Abstract:
A method for freezing a food product in a cryogenic freezer includes sensing at least one physical characteristic of the food product in real time, providing a cryogenic substance to the food product for heat transfer at said food product, automatically self-adjusting the heat transfer at the food product responsive to the sensing the at least one physical characteristic, and continuously self-adjusting the heat transfer for bringing the food product to a select temperature. A related freezer apparatus is also provided.

Description:
BACKGROUND OF THE INVENTION 
       [0001]    The present embodiments relate to cryogenic food freezing systems such as for example tunnel freezers, and those systems that automatically adjust an atmosphere, conveyor belt speed, blower speed, exhaust speed (extraction rates) and freezer temperatures of the freezer. 
         [0002]    All known cryogenic food freezing systems require trained personnel to operate the systems to accordingly adjust the freezing conditions of same. Production rates within a food freezing system processing line are continually changing, i.e., inlet temperatures and hence heat load of products to be chilled/frozen by the system change, as do conditions in the processing facility which may impact the chilling/freezing of the food products. If the food freezing system is not controlled and adjusted to properly compensate for changing inlet and external conditions of the freezing system, the overall operating efficiency of the system will be impacted such that the system is used inefficiently, product such as food product is chilled or frozen inefficiently and ineffectively, and the cryogenic substance for chilling and/or freezing is unnecessarily wasted. In order to control and adjust such a system, it is typical for operators not to make immediate adjustments to compensate for food production line variability, because of the labor intensity to do so and the fact that very often such operators are not aware of the variable changes that occur along the processing line of the food freezer. 

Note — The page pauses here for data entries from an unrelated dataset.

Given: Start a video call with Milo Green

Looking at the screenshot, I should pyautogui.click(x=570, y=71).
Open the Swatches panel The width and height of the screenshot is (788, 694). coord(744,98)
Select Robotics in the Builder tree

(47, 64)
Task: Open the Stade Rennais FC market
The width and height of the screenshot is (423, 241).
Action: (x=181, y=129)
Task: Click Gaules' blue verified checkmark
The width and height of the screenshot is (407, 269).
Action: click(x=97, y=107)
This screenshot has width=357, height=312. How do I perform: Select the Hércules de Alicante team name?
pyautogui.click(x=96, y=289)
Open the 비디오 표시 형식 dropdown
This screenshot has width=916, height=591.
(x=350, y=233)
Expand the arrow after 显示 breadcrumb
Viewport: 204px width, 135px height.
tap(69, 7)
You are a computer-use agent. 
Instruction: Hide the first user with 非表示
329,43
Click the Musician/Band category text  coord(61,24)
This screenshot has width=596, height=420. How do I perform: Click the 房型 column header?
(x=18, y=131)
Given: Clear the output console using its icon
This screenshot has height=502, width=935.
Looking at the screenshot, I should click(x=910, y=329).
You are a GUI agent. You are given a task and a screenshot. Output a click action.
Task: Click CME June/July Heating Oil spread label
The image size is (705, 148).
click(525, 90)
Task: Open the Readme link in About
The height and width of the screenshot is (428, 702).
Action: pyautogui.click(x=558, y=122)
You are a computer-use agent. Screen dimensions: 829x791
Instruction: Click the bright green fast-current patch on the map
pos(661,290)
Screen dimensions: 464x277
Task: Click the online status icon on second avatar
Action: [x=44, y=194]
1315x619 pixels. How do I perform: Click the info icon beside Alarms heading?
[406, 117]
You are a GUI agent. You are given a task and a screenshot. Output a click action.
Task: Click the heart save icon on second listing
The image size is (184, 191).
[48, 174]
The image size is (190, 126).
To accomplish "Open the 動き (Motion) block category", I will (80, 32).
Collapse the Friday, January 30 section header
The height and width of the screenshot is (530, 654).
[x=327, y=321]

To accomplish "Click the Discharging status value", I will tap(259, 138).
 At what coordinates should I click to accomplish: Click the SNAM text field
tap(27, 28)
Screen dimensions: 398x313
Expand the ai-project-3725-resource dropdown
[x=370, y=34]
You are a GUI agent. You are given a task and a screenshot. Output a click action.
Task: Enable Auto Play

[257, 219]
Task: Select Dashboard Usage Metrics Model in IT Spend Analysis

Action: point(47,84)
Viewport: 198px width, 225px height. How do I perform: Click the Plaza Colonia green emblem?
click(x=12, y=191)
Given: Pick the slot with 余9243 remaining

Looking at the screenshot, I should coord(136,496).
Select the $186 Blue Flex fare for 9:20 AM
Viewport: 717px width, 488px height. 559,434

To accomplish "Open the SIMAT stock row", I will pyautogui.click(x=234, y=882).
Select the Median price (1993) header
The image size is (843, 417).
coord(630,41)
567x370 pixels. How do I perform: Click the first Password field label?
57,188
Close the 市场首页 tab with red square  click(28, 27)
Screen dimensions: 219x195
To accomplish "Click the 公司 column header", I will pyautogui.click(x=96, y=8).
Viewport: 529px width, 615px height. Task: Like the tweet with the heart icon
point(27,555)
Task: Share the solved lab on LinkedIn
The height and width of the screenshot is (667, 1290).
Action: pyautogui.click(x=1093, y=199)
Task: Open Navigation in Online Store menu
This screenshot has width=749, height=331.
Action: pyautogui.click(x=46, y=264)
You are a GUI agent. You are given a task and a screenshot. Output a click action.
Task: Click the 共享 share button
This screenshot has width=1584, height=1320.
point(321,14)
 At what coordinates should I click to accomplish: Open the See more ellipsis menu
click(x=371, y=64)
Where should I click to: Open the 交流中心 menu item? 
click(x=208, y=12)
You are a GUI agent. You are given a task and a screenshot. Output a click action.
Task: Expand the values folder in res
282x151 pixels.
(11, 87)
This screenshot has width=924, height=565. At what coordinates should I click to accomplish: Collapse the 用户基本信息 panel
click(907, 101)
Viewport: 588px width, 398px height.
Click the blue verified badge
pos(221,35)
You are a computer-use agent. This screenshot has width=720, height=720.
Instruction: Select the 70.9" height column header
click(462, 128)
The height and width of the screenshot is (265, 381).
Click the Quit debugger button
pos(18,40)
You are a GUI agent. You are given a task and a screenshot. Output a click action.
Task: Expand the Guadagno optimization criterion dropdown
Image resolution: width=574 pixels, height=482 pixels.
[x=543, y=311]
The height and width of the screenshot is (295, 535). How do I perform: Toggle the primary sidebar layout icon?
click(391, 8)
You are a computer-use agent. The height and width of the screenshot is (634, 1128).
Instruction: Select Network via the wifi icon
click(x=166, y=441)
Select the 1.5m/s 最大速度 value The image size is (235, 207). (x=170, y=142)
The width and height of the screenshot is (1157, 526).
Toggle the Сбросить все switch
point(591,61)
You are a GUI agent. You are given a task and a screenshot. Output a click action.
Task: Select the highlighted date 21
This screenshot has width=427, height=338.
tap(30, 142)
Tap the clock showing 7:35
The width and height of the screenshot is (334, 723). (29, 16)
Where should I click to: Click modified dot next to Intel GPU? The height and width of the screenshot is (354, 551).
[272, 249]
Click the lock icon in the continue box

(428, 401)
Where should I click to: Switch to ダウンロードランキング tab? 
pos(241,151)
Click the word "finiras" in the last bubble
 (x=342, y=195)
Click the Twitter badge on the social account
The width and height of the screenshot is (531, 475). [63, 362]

       SUMMARY OF THE INVENTION 
       [0003]    There is therefore provided a method for freezing a food product in a cryogenic freezer which includes sensing at least one physical characteristic of the food product in real time; providing a cryogenic substance to the food product for heat transfer at said food product; automatically self-adjusting the heat transfer at the food product responsive to the sensing the at least one physical characteristic; and continuously self-adjusting the heat transfer for bringing the food product to a select temperature. 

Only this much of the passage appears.